- _About this task_: Would you print every entry below exactly as written, omitting the images?

- _Supplied material_:

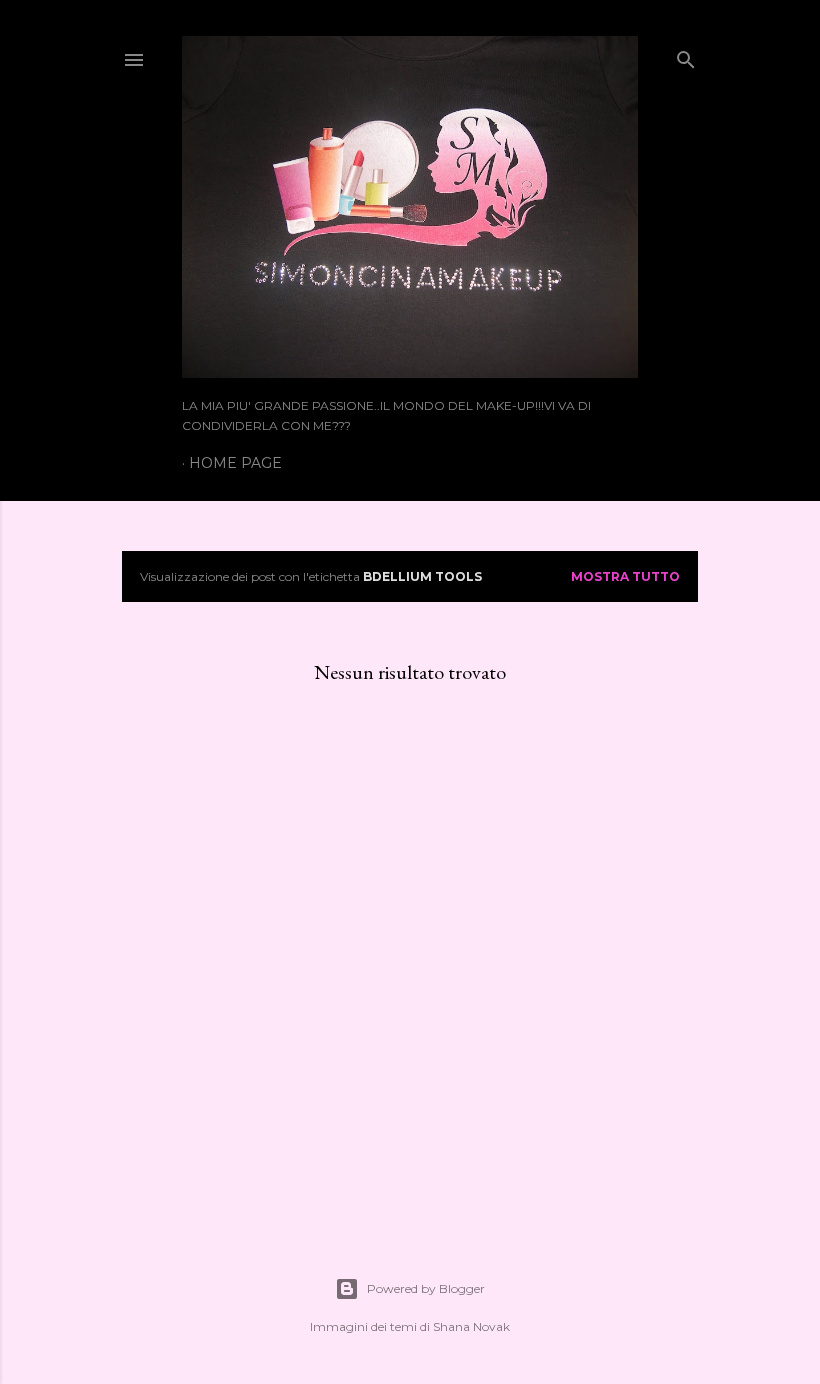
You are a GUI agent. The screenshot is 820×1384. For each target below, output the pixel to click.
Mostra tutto (625, 576)
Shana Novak (471, 1326)
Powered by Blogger (426, 1288)
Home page (235, 463)
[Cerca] (686, 55)
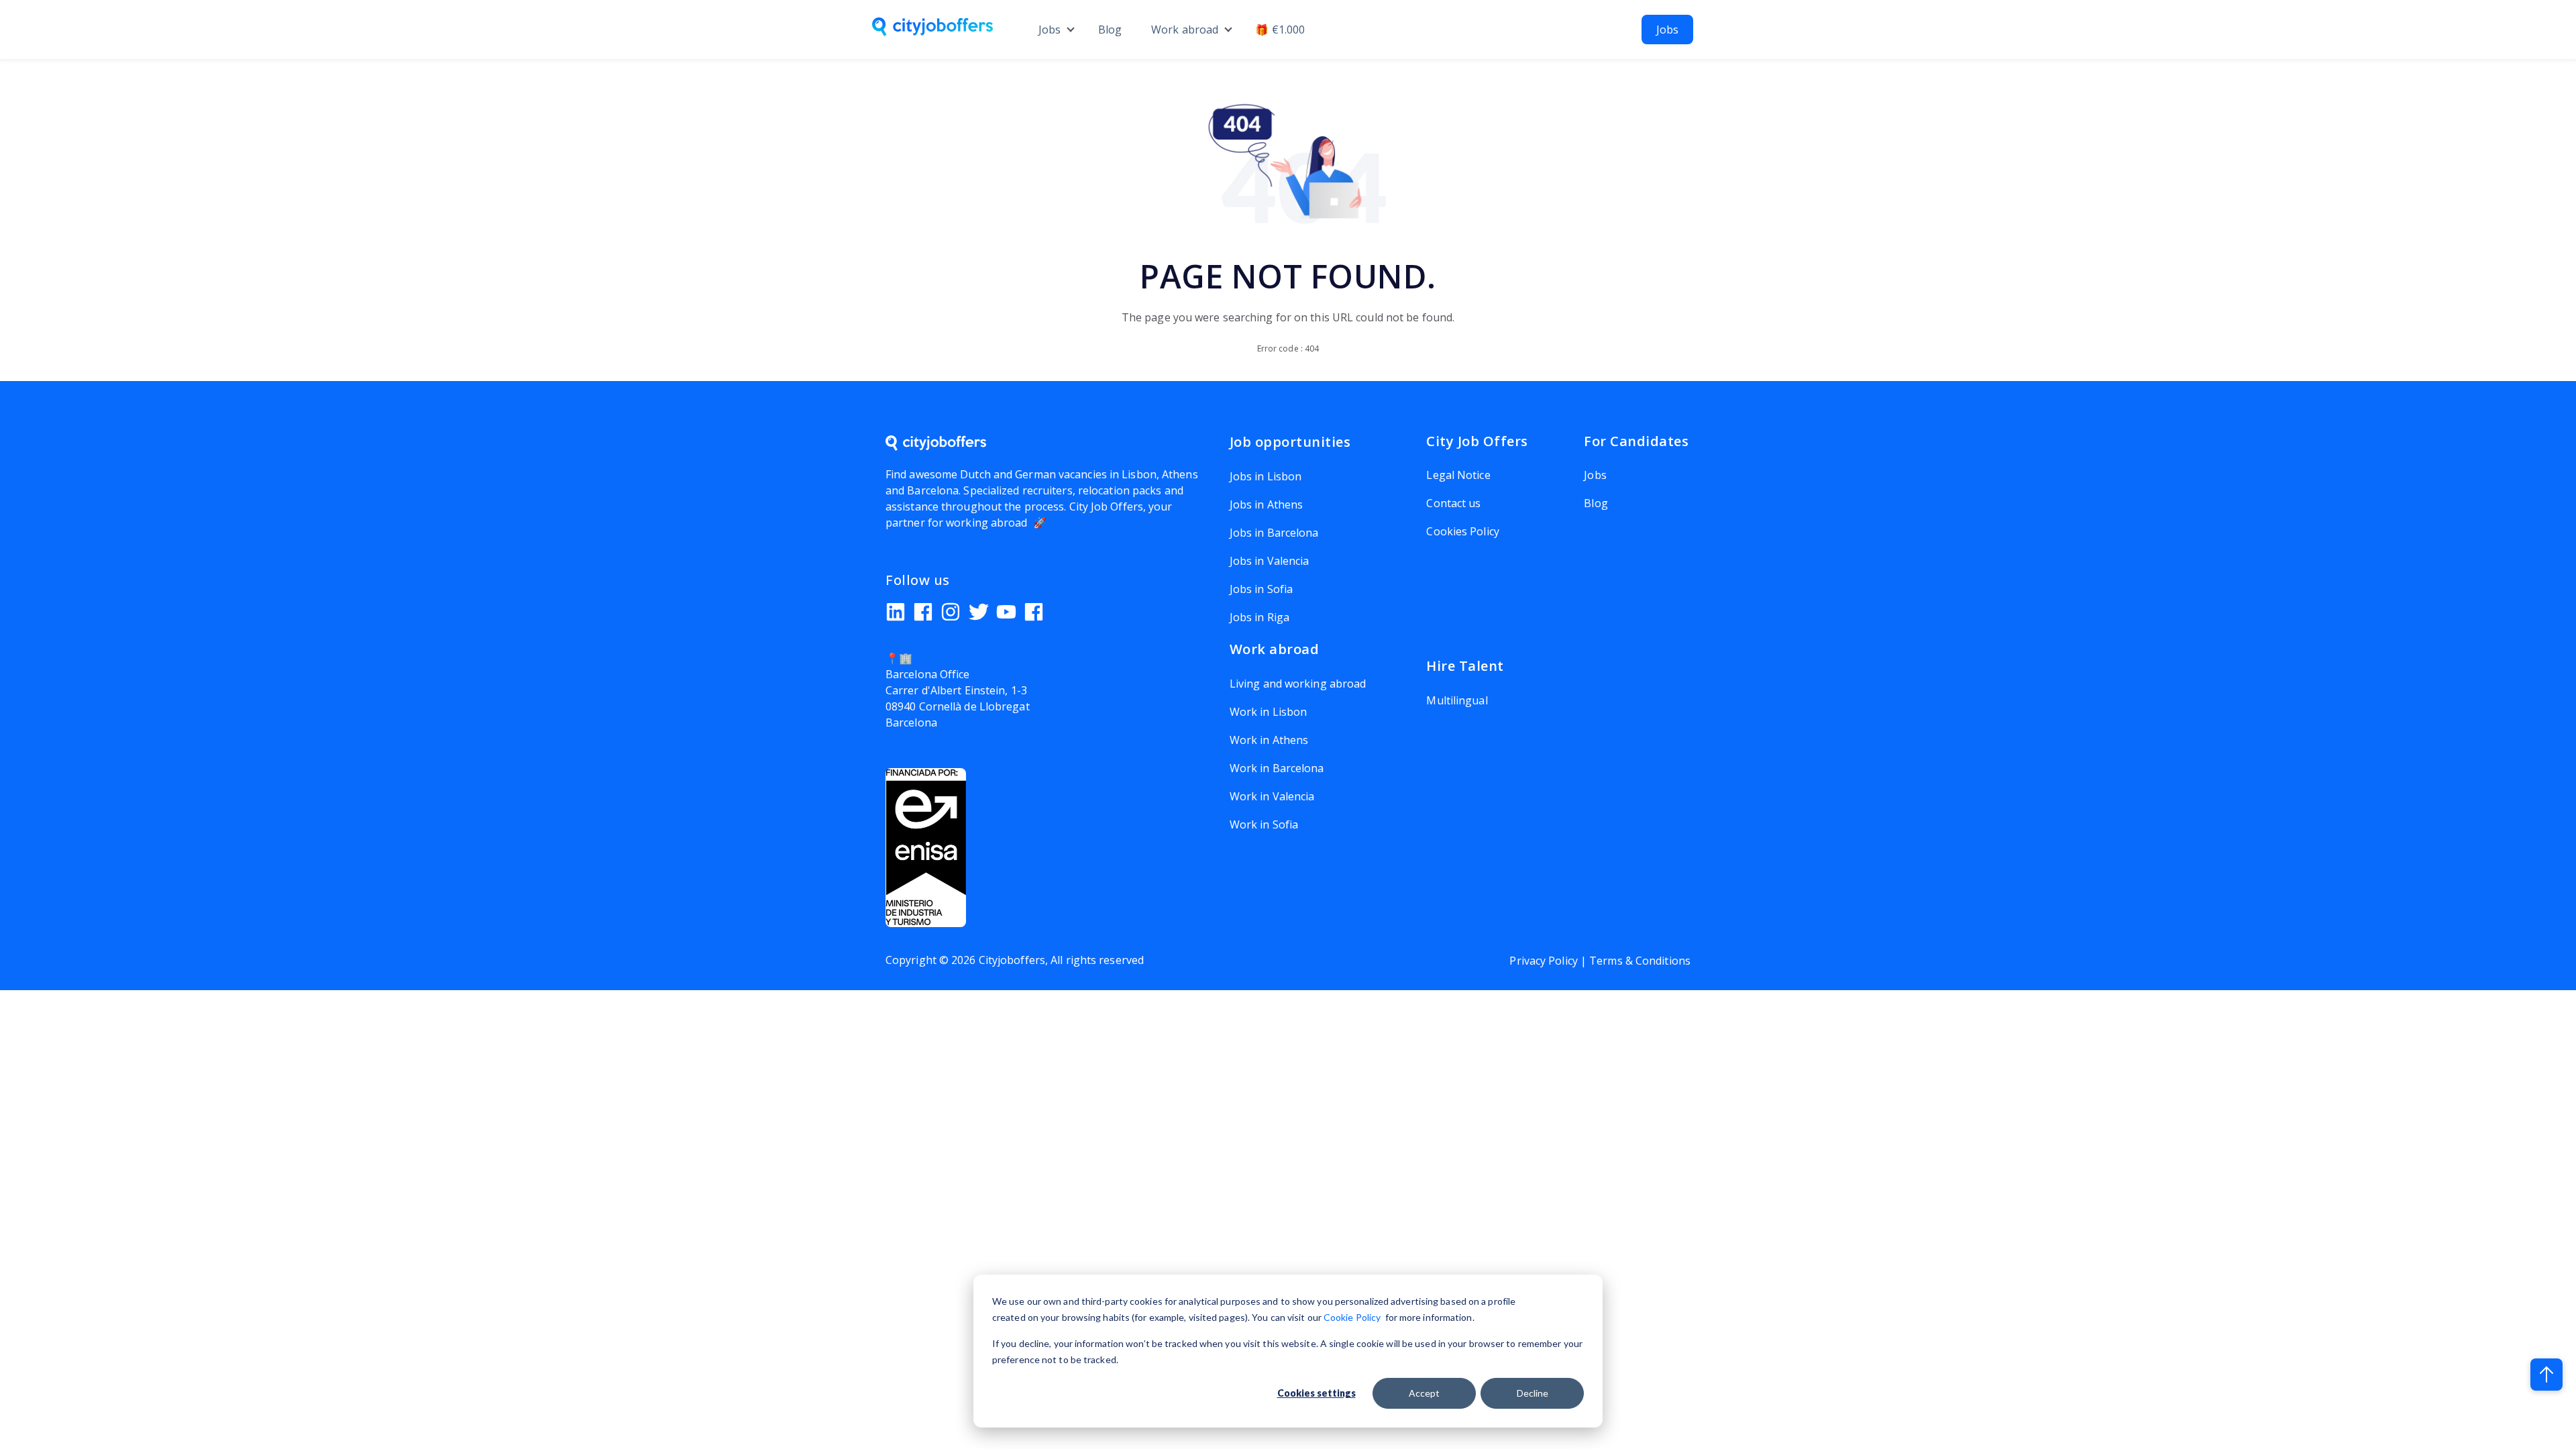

- _Answer below_:
You are a GUI agent. The screenshot is 820×1384. For each target below, output the pixel to click.
Mostra tutto (625, 576)
Shana Novak (471, 1326)
Powered by Blogger (426, 1288)
Home page (235, 463)
[Cerca] (686, 55)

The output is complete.